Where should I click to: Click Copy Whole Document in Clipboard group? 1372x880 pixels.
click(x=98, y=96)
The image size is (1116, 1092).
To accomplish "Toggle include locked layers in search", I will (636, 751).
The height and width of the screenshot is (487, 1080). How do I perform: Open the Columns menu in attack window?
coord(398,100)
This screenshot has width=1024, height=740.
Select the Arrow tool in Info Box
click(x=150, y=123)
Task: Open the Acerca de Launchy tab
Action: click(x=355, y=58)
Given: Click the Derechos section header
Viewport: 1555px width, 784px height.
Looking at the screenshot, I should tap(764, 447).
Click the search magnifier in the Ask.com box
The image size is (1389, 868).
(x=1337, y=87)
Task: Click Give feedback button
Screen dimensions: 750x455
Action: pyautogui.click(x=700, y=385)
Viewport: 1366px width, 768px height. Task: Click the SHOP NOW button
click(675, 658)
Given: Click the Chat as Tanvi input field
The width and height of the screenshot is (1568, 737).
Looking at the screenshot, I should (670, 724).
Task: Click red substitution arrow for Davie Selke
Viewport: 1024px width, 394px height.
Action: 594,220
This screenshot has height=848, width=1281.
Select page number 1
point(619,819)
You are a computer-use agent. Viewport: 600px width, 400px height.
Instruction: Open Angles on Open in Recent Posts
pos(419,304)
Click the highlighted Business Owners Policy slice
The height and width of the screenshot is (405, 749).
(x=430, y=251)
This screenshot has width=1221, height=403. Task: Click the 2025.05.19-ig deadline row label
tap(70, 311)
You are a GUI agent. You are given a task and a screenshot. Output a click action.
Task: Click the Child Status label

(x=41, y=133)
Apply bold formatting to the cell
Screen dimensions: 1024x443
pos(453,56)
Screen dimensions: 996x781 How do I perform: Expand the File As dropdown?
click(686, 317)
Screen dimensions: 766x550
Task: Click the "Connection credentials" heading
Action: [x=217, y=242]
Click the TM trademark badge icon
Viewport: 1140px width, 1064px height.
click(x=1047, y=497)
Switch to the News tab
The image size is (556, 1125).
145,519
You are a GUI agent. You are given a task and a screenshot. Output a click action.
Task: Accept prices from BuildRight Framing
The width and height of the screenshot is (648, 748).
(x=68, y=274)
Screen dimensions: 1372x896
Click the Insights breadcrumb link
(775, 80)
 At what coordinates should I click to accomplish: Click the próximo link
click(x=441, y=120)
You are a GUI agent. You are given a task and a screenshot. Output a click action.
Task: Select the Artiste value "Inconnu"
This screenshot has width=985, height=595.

###

Could you lay out every line of the records above as a Markdown table with the columns No. and Line, skipping any blank lines?

Solution below ::
| No. | Line |
|---|---|
| 1 | Where should I click to: Click Copy Whole Document in Clipboard group? 1372x880 pixels. |
| 2 | click(x=98, y=96) |
| 3 | The image size is (1116, 1092). |
| 4 | To accomplish "Toggle include locked layers in search", I will (636, 751). |
| 5 | The height and width of the screenshot is (487, 1080). How do I perform: Open the Columns menu in attack window? |
| 6 | coord(398,100) |
| 7 | This screenshot has width=1024, height=740. |
| 8 | Select the Arrow tool in Info Box |
| 9 | click(x=150, y=123) |
| 10 | Task: Open the Acerca de Launchy tab |
| 11 | Action: click(x=355, y=58) |
| 12 | Given: Click the Derechos section header |
| 13 | Viewport: 1555px width, 784px height. |
| 14 | Looking at the screenshot, I should tap(764, 447). |
| 15 | Click the search magnifier in the Ask.com box |
| 16 | The image size is (1389, 868). |
| 17 | (x=1337, y=87) |
| 18 | Task: Click Give feedback button |
| 19 | Screen dimensions: 750x455 |
| 20 | Action: pyautogui.click(x=700, y=385) |
| 21 | Viewport: 1366px width, 768px height. Task: Click the SHOP NOW button |
| 22 | click(675, 658) |
| 23 | Given: Click the Chat as Tanvi input field |
| 24 | The width and height of the screenshot is (1568, 737). |
| 25 | Looking at the screenshot, I should (670, 724). |
| 26 | Task: Click red substitution arrow for Davie Selke |
| 27 | Viewport: 1024px width, 394px height. |
| 28 | Action: 594,220 |
| 29 | This screenshot has height=848, width=1281. |
| 30 | Select page number 1 |
| 31 | point(619,819) |
| 32 | You are a computer-use agent. Viewport: 600px width, 400px height. |
| 33 | Instruction: Open Angles on Open in Recent Posts |
| 34 | pos(419,304) |
| 35 | Click the highlighted Business Owners Policy slice |
| 36 | The height and width of the screenshot is (405, 749). |
| 37 | (x=430, y=251) |
| 38 | This screenshot has width=1221, height=403. Task: Click the 2025.05.19-ig deadline row label |
| 39 | tap(70, 311) |
| 40 | You are a GUI agent. You are given a task and a screenshot. Output a click action. |
| 41 | Task: Click the Child Status label |
| 42 | (x=41, y=133) |
| 43 | Apply bold formatting to the cell |
| 44 | Screen dimensions: 1024x443 |
| 45 | pos(453,56) |
| 46 | Screen dimensions: 996x781 How do I perform: Expand the File As dropdown? |
| 47 | click(686, 317) |
| 48 | Screen dimensions: 766x550 |
| 49 | Task: Click the "Connection credentials" heading |
| 50 | Action: [x=217, y=242] |
| 51 | Click the TM trademark badge icon |
| 52 | Viewport: 1140px width, 1064px height. |
| 53 | click(x=1047, y=497) |
| 54 | Switch to the News tab |
| 55 | The image size is (556, 1125). |
| 56 | 145,519 |
| 57 | You are a GUI agent. You are given a task and a screenshot. Output a click action. |
| 58 | Task: Accept prices from BuildRight Framing |
| 59 | The width and height of the screenshot is (648, 748). |
| 60 | (x=68, y=274) |
| 61 | Screen dimensions: 1372x896 |
| 62 | Click the Insights breadcrumb link |
| 63 | (775, 80) |
| 64 |  At what coordinates should I click to accomplish: Click the próximo link |
| 65 | click(x=441, y=120) |
| 66 | You are a GUI agent. You are given a task and a screenshot. Output a click action. |
| 67 | Task: Select the Artiste value "Inconnu" |
| 68 | This screenshot has width=985, height=595. |